Exercise prompt: Print, word for word, the section of the leadership feedback article that begins with the words containing "That answer might" and ends with "connect with others.".

Page extract:
=-=-=

Stop Asking for Feedback. Start Asking This Instead. 

How to Build the Trust That Unlocks Honest Answers

In my last blog, I shared one of the most important warning signs leaders often overlook: when the room grows quiet. Disagreement fades. Meetings seem smoother. Concerns are softened or left unspoken. Team members nod along, but their contributions may not be fully honest. On the surface, it may look like alignment. But beneath that calm, something different may be unfolding.

Your team may not feel safe enough to share the truth with you. This is one of the toughest realities of leadership. As you grow more successful, people are more likely to filter what they say.  Not because you asked them to, and not because you want to create fear, but simply because authority shifts the dynamic in any room.

People become more cautious. They wonder how their words will land. They may ask themselves, “Is it worth saying this?” or “Will this change how I am seen?” Honest feedback rarely happens by chance in leadership. It must be invited with intention. Often, it starts with asking better questions.

Many leaders genuinely want feedback. So they ask what seems like the obvious question: “Do you have any feedback for me?” The problem is that most people will say no. Not because they have nothing to say, nor because everything is perfect. But because the question is too broad, too loaded, and too easy to escape. When someone in a position of authority asks this, the safest answer is often, “No, I think everything is good.”

That answer might feel polite and keep things comfortable, but it does not give you the insight you truly need. As a leader, your role is not just to ask for feedback. It’s to create an environment where people feel safe to answer honestly. This takes more than just being open. It calls for specificity, self-awareness, emotional control, and the courage to receive what you may not want to hear.

The Question Behind the Question

In my work with leaders, I often talk about the importance of alignment between your physical, mental, and relational self. This is the foundation of the IT Factor. It is also the foundation of a strong executive presence. Your presence is shaped by three things: how you carry yourself, what you believe about yourself, and how you connect with others.

But there is one piece of executive presence that is often underestimated: how safe people feel being honest with you. If people only feel comfortable agreeing with you, you are not getting the whole picture. If people edit themselves every time they speak to you, you are not getting their best thinking. If people wait until you leave the room to say what they actually think, you have a leadership communication problem that needs your attention.

This does not mean you have failed. It means you have an opportunity to become more aware of your impact. Self-awareness is a cornerstone of executive presence. It is not enough to know your intentions; you must also be willing to ask how others experience your leadership. There is often a gap between what you intend to communicate and what others actually receive. That space is where trust can be built or eroded.

Ask Questions That Create Safety

If “Do you have any feedback for me?” is not the right question, what should you ask instead? Ask questions that are specific and give people an opening. Make it clear you are not seeking praise. Show that you are ready to listen, not defend. Here are some powerful questions a leader can ask:

  • “What is one thing I could do differently that would make your job easier?” This question works because it is not abstract. It does not ask someone to evaluate your entire leadership style. It gives them a practical way to name something that could improve the way you work together.

  • “What is something you've wanted to tell me but haven't felt an opening to share?" This question requires courage on both sides. It acknowledges that the opening may not have existed before. It also communicates that you are willing to create it now.

=-=-=

Information provided:
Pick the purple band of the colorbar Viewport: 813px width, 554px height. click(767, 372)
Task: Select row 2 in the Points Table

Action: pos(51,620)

=-=-=

Problem solution:
That answer might feel polite and keep things comfortable, but it does not give you the insight you truly need. As a leader, your role is not just to ask for feedback. It’s to create an environment where people feel safe to answer honestly. This takes more than just being open. It calls for specificity, self-awareness, emotional control, and the courage to receive what you may not want to hear.

The Question Behind the Question

In my work with leaders, I often talk about the importance of alignment between your physical, mental, and relational self. This is the foundation of the IT Factor. It is also the foundation of a strong executive presence. Your presence is shaped by three things: how you carry yourself, what you believe about yourself, and how you connect with others.